━━━ Textauszug

Auf der Homepage von Common Voice ist es leicht möglich, eine Sprachaufnahme seiner Stimme zu spenden, indem man vorgeschriebene Sätze laut ausspricht. Außerdem kann man eingesprochene Sätze validieren, indem man Feedback dazu gibt, ob diese richtig vorgelesen wurden. Aber nicht nur durch eine Sprachspende findet Partizipation statt, sondern auch, wenn es darum geht, konkrete Entscheidungen über Entwicklungsprozesse zu fällen.
Wie Common Voice Projektentscheidungen trifft
Hierfür gibt es eine ganze Reihe an Prozessen und Strukturen:
- Der Beirat der Sprachgemeinschaften (Representatives Council) sorgt für die Repräsentation der entsprechenden Sprachgemeinschaften in den Entscheidungsprozessen. Jede Person der Sprachgemeinschaft kann sich selbst nominieren und gewählt werden, um Teil davon zu werden. Man behält den Platz dann für eine bestimmte Zeit (ca. 9 Monate).

━━━━━━
━━━ Daten

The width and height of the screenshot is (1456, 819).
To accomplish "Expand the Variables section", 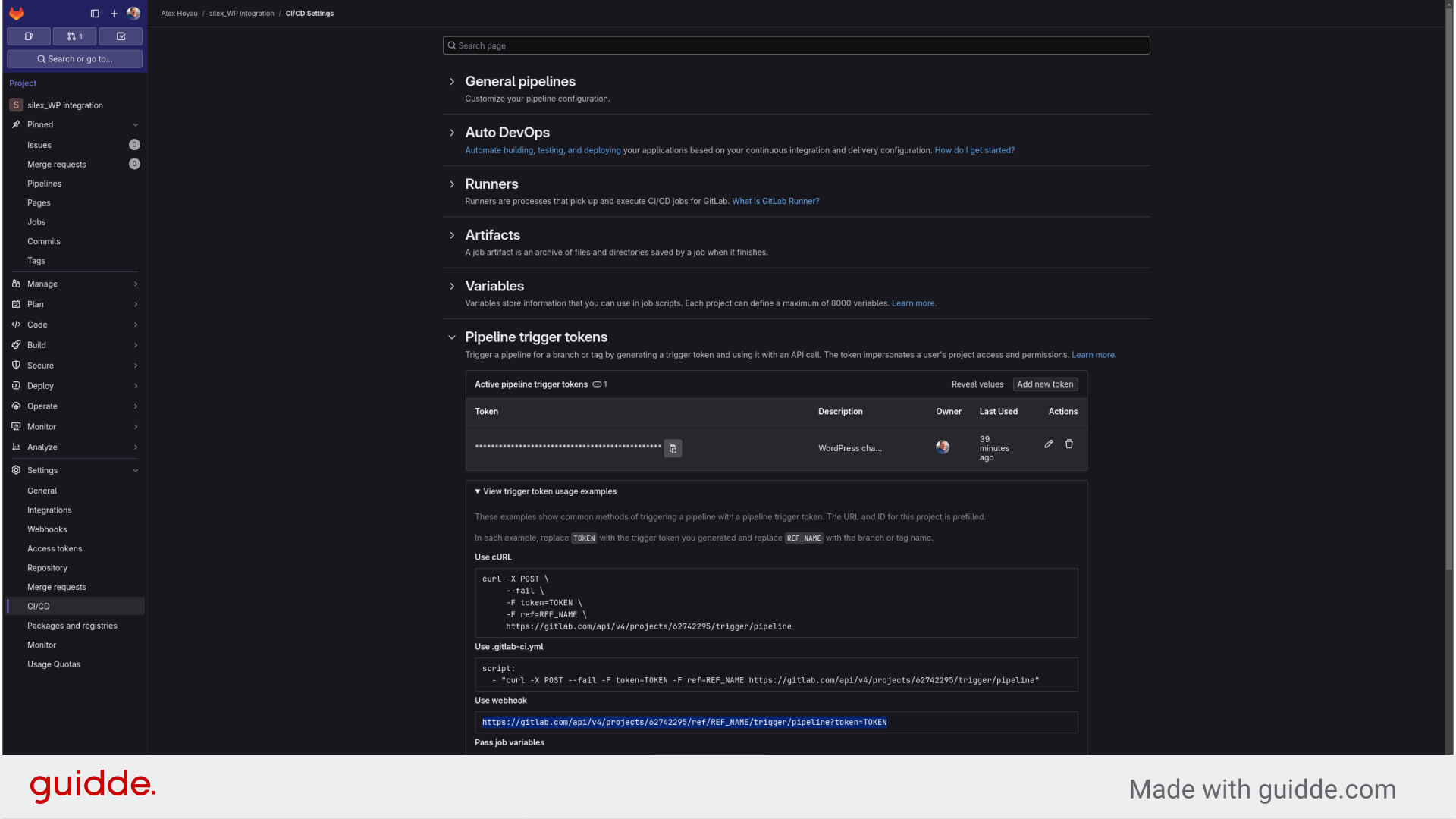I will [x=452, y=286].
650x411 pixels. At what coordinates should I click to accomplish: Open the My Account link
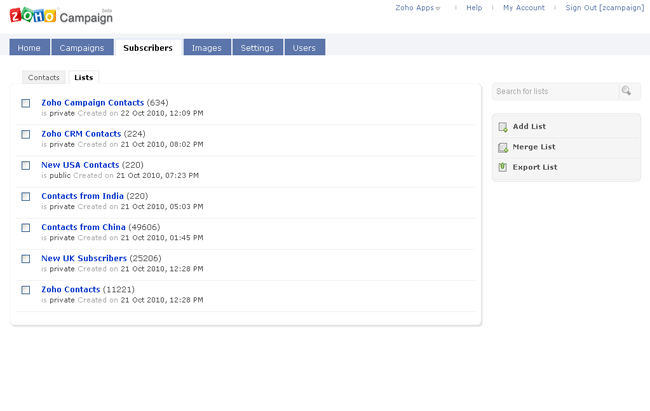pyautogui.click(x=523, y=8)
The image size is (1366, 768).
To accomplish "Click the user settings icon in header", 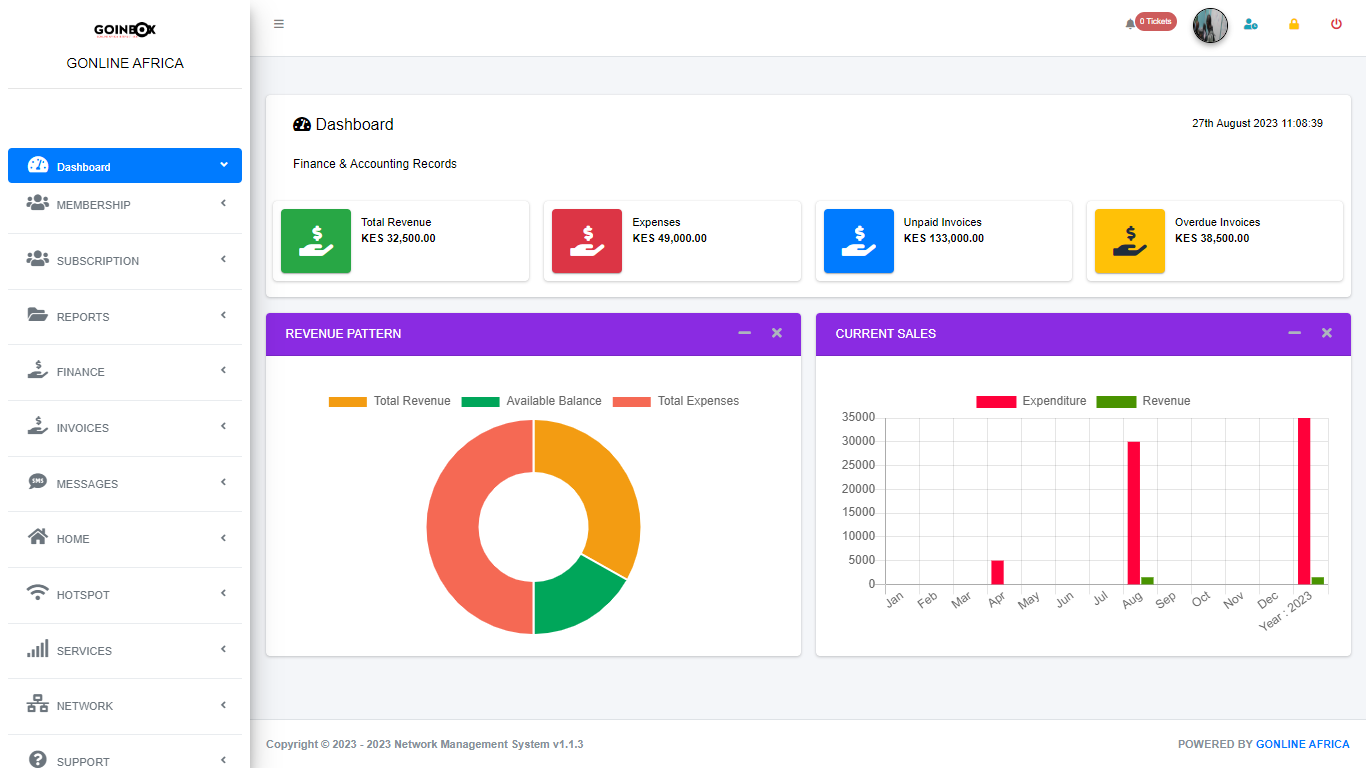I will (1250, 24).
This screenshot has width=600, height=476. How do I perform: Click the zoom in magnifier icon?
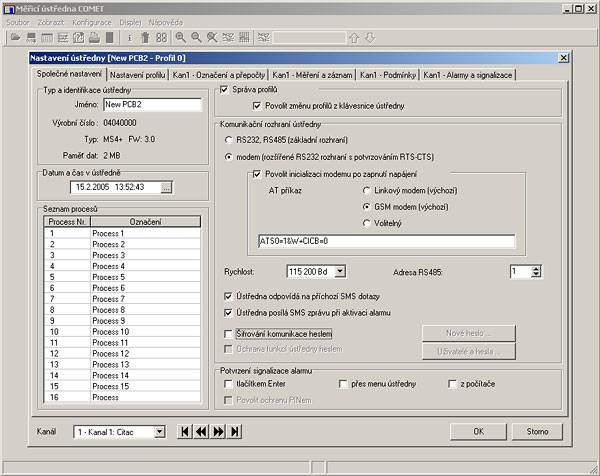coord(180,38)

━━━━━━

Aufgabe
Schreiben Sie aus dem Textauszug über Common Voice den Abschnitt von „Auf der Homepage“ bis einschließlich „(ca. 9 Monate).“ unverändert ab.

Die Antwort
Auf der Homepage von Common Voice ist es leicht möglich, eine Sprachaufnahme seiner Stimme zu spenden, indem man vorgeschriebene Sätze laut ausspricht. Außerdem kann man eingesprochene Sätze validieren, indem man Feedback dazu gibt, ob diese richtig vorgelesen wurden. Aber nicht nur durch eine Sprachspende findet Partizipation statt, sondern auch, wenn es darum geht, konkrete Entscheidungen über Entwicklungsprozesse zu fällen.
Wie Common Voice Projektentscheidungen trifft
Hierfür gibt es eine ganze Reihe an Prozessen und Strukturen:
- Der Beirat der Sprachgemeinschaften (Representatives Council) sorgt für die Repräsentation der entsprechenden Sprachgemeinschaften in den Entscheidungsprozessen. Jede Person der Sprachgemeinschaft kann sich selbst nominieren und gewählt werden, um Teil davon zu werden. Man behält den Platz dann für eine bestimmte Zeit (ca. 9 Monate).